President Andrés Manuel López Obrador sent 1,500 soldiers down to the area late last year. The uniformed troops can now be seen patrolling the beaches, including Playa del Carmen where authorities have arrested three people in connection with the murder of the bar manager. The hitmen have been described as alleged members of the Sinaloa drug cartel.
A few months ago the Quintana Roo police inaugurated a new surveillance center in Cancún that takes up half a soccer pitch and where workers keep an eye on the images delivered by over 2,000 cameras scattered across the state.
Lucio Hernández, the secretary for public safety in Quintana Roo, explains that the owners of Mamita’s had refused help from law enforcement because they thought they had a good relationship with “them,” meaning with the organized crime gangs that operate in the area. According to testimony from individuals who spoke on condition of anonymity, these mafias have local entrepreneurs in their hold and extortion is a rampant problem. Official statistics do not reflect the magnitude of the problem. “For every 100 cases we only get three or four reports,” admits Hernández. That is why authorities are incentivizing a system for making anonymous reports and trying to get undercover officers into local businesses.
One entrepreneur who refused to give out his name out of fear of reprisals confirms that organized crime is in charge around here. “They control everything. Drugs, alcohol, prostitution, massage parlors.... and they have threatened everyone,” says this individual, admitting that after holding out for several months, he finally agreed to pay the mafia 25,000 pesos a month (around $1,200 or €1,050) for each of his businesses. “Our relatives no longer come out of fear that they’ll be recognized and kidnapped. And authorities do nothing. We need surveillance and punishment.”
In the case of the Canadian tourists shot dead in Xcaret, a massive tourist development the size of 150 soccer fields, it turns out that the victims had criminal records back home and were part of a Canadian mafia group whose leaders hired Mexican hitmen to kill them over a disagreement, according to Mexican authorities.
“We are aware that members of international criminal groups are entering our territory,” says Hernández. Last year authorities detained the alleged leader of a Romanian gang that was operating in all the main tourist destinations in Quintana Roo, duplicating tourists’ credit cards.
As for the Mexican mafias, there are at least three in the area: Sinaloa, Cartel Jalisco Nueva Generación and what’s left of the Gulf cartel, which ruled the east coast of Mexico in the 1990s. Back then, the southern portion of Quintana Roo was one of the main nodes of the Caribbean route for Colombian cocaine making its way into the United States.
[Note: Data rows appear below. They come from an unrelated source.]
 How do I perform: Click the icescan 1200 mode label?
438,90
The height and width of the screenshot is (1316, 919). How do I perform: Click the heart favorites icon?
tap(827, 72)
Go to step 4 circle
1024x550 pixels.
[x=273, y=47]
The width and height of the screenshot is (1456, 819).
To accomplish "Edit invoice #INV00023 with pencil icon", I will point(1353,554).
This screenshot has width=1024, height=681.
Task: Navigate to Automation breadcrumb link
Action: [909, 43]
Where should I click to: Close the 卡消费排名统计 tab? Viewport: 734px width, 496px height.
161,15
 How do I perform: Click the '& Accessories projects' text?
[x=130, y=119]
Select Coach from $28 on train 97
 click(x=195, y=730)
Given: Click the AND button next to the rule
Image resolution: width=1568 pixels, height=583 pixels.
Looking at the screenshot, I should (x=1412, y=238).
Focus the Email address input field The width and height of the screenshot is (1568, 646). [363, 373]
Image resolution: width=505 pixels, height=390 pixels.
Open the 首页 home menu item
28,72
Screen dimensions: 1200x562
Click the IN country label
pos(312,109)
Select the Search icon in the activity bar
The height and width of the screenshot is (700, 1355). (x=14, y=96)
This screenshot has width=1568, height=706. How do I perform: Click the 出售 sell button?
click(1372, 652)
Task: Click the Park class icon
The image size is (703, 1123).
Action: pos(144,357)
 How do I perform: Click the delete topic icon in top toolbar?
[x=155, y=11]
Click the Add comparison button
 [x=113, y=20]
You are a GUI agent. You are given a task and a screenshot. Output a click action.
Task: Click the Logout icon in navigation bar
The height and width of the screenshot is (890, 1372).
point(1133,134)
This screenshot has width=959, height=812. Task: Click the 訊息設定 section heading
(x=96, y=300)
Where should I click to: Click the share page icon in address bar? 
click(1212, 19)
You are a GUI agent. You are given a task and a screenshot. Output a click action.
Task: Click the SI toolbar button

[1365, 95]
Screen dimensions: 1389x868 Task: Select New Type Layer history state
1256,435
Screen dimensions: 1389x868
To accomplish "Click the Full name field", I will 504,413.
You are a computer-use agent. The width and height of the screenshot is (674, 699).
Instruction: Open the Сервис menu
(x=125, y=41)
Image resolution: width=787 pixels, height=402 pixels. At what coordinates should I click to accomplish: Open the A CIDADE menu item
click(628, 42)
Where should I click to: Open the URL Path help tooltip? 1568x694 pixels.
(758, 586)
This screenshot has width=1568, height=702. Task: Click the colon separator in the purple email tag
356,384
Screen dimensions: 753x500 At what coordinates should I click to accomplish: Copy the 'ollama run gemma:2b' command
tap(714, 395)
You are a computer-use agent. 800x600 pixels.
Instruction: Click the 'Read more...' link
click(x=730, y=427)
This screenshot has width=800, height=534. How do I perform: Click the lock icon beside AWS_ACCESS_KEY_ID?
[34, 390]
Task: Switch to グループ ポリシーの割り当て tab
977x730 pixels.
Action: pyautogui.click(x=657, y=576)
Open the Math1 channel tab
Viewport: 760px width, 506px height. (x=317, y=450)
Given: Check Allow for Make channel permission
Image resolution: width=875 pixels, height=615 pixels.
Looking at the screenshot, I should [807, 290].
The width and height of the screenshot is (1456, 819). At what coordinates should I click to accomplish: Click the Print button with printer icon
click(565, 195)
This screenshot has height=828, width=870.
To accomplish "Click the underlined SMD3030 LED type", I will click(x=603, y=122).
The route is still operational to this day.
The development of Mexico’s Caribbean coast as a tourist mecca began in the mid-1970s. Cancún, its first major attraction, was “integrally planned” by tourism authorities to be erected in the middle of the jungle, surrounded by archeological remains. The Riviera Maya brand was created in 1998 with support from the hotel industry. The rise of the Caribbean as the new destination for international tourism coincided with the decline of Acapulco, where the Hollywood crowd had flocked to until the 1970s. Until then, it had been a favorite destination of the likes of Bette Davis, Rita Hayworth and Cary Grant. Acapulco’s star faded in part due to violence caused by organized crime. Now, local entrepreneurs in the Riviera Maya are starting to see the similarities: “Let’s hope we don’t turn into the new Acapulco.”